For the last couple of weeks, more nights than not, I have found myself awakened from sleep at 3am. I am one of those lucky humans who typically sleeps well, and soundly, through the night. But I find that during times of intense discernment and transition, times when life is particularly full of uncertainty and unknowing, these dark and quiet hours tend to offer themselves to me. (Even when I’d quite rather sleep them away.) I generally respond, first, by trying to refuse this offer, tossing and turning and trying to go back to sleep. But sometimes I’m able to shift from resisting to welcoming these hours of wakefulness. And when I do, the dark stillness of these late night/ early morning hours becomes space for prayer, vigil, deepening my attention. Sometimes I light a candle, and invite the Spirit to intercede in sighs too deep for words. Sometimes I whisper aloud the places and people I’m aware of who are hurting. Sometimes I whisper lists of gratitude, sources of beauty and delight.

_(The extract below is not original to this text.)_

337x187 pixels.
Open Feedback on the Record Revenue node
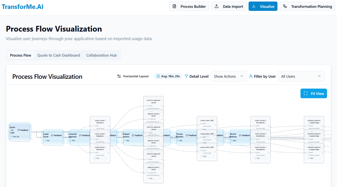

Sometimes I wonder who else, known and unknown to me, is awake in the night, sleepless, vigiling. Dear friends: The world is so broken. The world is so beautiful. Life is so precious. Life is so precarious. We can feel so very alone in this life we live together. Hardest times can open us to holiest wisdoms.
Rilke wrote, “I love the dark hours of my being. My mind deepens into them. There I can find, as in old letters, the days of my life, already lived, and held like a legend, and understood. Then the knowing comes: I can open to another life that’s wide and timeless. So I am sometimes like a tree rustling over a gravesite and making real the dream of the one its living roots embrace: a dream once lost among sorrows and songs.”
Rilke writes of a knowing that comes when we deepen into darkness, when we listen and lean into all that is unresolved in our hearts, and lives, and world. Not rushing to answers, but staying with questions. Longing, and loss, and love, swirling together. Hope and fear, uncertainty and deep knowing, lingering, inseparable. Like Jacob, who wrestles through the night until daybreak comes, and with it, a blessing.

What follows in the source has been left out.